The camp was liquidated on 22 July 1944, the same day that the Red Army reached Lublin. At the time of the deportation, some 800 to 900 Jews were still alive, of whom 400 to 600 were from Dęblin or Irena, 40 from Vienna, and 70 to 80 from Slovakia. Two or three transports departed from Irena on 17 and 22 July. (Silberklang reports a third on 20 July). Since no one was willing to volunteer, the first transport carried about 200 people who had few connections in the camp, including single adults and fifteen children between three and six years of age. On the orders of camp security officer Georg Bartenschlager, the fifteen children were shot and killed upon their arrival in Częstochowa. The rest of the prisoners, including Wenkert and 33 young children, departed on the second transport with Rademacher, the German camp commander, who carried a letter of protection from the airfield commander. About fifty Jews escaped from the camp during the evacuation, but most were killed.

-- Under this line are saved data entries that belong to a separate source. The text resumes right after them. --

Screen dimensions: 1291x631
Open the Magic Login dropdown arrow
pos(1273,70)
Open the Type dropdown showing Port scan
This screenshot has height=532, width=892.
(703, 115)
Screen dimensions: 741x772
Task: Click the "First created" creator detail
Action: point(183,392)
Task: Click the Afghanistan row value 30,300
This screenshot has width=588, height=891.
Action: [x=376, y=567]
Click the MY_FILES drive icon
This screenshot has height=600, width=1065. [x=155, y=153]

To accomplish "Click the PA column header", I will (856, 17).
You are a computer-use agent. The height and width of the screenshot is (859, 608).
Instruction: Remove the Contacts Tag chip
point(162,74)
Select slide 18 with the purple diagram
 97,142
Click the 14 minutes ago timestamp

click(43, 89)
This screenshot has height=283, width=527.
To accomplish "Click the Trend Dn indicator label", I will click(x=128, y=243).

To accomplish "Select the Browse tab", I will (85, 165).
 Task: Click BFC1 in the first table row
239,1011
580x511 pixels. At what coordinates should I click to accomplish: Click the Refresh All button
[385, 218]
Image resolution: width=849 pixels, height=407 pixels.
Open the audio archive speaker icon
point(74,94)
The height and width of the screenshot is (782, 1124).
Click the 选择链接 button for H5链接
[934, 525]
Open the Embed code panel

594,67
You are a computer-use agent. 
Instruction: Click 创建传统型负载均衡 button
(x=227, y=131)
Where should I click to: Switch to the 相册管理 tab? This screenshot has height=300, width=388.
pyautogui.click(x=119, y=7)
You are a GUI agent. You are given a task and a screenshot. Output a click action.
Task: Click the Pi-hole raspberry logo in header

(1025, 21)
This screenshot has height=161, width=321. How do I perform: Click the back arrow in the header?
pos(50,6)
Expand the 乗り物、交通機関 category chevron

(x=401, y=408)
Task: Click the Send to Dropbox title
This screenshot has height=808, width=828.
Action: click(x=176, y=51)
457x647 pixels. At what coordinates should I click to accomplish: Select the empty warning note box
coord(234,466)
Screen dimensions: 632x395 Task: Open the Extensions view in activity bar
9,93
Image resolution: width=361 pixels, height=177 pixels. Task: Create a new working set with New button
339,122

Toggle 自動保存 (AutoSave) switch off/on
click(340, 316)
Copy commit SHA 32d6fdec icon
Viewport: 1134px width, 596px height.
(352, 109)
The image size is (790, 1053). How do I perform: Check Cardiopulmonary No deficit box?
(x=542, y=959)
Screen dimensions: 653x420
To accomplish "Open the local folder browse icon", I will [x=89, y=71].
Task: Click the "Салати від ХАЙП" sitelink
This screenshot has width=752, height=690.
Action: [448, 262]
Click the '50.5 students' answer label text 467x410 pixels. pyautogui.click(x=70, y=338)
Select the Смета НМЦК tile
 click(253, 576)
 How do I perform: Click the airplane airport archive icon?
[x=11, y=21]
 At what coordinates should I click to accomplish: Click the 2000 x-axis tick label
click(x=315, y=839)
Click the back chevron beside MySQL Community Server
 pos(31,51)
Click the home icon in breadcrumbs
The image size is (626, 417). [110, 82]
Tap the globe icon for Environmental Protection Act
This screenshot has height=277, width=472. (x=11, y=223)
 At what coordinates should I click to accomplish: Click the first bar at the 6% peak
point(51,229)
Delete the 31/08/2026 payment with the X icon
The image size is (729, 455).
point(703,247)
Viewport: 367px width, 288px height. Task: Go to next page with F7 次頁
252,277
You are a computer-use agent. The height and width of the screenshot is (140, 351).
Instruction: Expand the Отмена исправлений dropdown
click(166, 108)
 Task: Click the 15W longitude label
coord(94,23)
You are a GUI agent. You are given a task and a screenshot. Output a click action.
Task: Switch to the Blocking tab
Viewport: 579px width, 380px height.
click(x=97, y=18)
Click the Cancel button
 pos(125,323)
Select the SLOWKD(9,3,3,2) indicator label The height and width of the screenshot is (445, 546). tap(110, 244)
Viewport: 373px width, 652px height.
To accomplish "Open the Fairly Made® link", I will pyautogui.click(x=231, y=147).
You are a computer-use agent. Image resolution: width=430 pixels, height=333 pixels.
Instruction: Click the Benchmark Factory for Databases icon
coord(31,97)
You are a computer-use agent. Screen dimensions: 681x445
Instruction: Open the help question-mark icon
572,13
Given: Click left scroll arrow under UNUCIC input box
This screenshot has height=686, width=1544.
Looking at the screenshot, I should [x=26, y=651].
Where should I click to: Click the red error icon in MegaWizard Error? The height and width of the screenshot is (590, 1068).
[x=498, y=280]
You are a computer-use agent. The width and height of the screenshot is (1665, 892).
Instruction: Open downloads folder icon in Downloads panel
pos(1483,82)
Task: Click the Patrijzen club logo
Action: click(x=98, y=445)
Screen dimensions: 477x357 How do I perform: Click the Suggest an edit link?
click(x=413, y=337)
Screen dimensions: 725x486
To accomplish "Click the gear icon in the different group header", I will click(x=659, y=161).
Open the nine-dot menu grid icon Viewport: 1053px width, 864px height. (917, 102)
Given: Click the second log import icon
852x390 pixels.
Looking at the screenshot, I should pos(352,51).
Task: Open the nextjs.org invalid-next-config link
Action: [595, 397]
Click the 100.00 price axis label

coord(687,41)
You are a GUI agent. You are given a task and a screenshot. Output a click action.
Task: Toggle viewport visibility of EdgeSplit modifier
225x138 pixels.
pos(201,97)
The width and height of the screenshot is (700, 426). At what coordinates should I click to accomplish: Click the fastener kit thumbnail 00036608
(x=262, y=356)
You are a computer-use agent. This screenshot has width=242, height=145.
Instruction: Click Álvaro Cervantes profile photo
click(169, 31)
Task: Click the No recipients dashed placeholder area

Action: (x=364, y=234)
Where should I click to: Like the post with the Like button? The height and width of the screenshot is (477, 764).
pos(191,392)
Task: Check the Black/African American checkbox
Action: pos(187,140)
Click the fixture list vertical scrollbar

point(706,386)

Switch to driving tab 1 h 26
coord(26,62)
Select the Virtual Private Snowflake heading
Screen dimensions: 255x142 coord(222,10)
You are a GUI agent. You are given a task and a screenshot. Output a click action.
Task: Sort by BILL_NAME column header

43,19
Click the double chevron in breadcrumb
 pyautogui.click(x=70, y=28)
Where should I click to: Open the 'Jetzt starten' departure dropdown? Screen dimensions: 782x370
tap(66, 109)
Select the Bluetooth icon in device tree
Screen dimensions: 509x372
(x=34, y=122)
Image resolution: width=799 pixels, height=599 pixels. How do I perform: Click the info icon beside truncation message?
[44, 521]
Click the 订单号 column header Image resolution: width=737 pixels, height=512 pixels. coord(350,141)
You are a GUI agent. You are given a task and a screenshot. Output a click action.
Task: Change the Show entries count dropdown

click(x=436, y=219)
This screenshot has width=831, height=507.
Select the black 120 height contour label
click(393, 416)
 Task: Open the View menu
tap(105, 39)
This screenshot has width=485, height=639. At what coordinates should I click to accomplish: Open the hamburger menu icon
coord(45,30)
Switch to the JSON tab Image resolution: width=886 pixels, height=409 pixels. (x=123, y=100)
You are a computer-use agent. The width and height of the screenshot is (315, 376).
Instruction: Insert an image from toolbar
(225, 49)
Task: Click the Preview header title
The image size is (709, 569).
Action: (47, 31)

The second transport arrived in Częstochowa on 25 July; the young children were kept separated for two and a half days but were not killed. The reason for this is unclear, but it is likely related to negotiations with Bartenschlager. In Częstochowa, the Jews worked at the four Hugo Schneider AG plants. Some were deported to Buchenwald and Bergen-Belsen in January 1945, while the Red Army liberated others. About half survived.

According to Farkash, the airfield camp in Irena is a "singular case" in the Lublin district and possibly in occupied Poland as a whole. One unusual aspect of the camp was that it was run from start to finish by the Luftwaffe rather than the SS, although during 1943 and 1944, the SS tried to expand its role. According to Silberklang, being run by the Wehrmacht helped to ensure the camp's survival. However, the Luftwaffe ran other camps (such as three in Zamość county) and were still liquidated before the end of 1943. Another reason was the importance of Jewish workers at Dęblin to the German war effort, which Wenkert continually emphasized in his dealings with the Germans. Overall, luck played a major role in the fortuitous combination of Jewish leadership, relatively friendly Germans, and the evacuation of the camp to Częstochowa rather than Auschwitz-Birkenau. Ninety-nine percent of the Jews from the Lublin District were killed in the Holocaust, but hundreds from Dęblin and Irena survived the war.

== Aftermath ==
Dęblin was liberated by the 1st Polish Army by 27 July 1944. In 1945, Alfred Brandt was convicted and sentenced to death for his crimes by a Soviet military tribunal near Słupsk and executed by firing squad. Some of the Jewish survivors, who attempted to return home in January 1945, were told by the local Milicja Obywatelska police chief that it was illegal for them to settle in the town. In March 1945, survivors Łaja, Gitla, and Fryda Luksemburg were murdered with the involvement of local police. Other Jews received threatening letters. Following the 1946 Kielce pogrom, a meeting in Dęblin was held to commemorate the victims. Locals interrupted the meeting with anti-semitic slogans. By 1947, no Jews remained in the town, which is still the case in the twenty-first century. As of 2011, the Dęblin Synagogue was in poor condition and being considered for demolition. A memorial plaque about the Irena ghetto was unveiled in Dęblin in 2015.

Ignaz Bubis, a former prisoner of the ghetto, was the chairman of the Central Council of Jews in Germany from 1992 to 1999.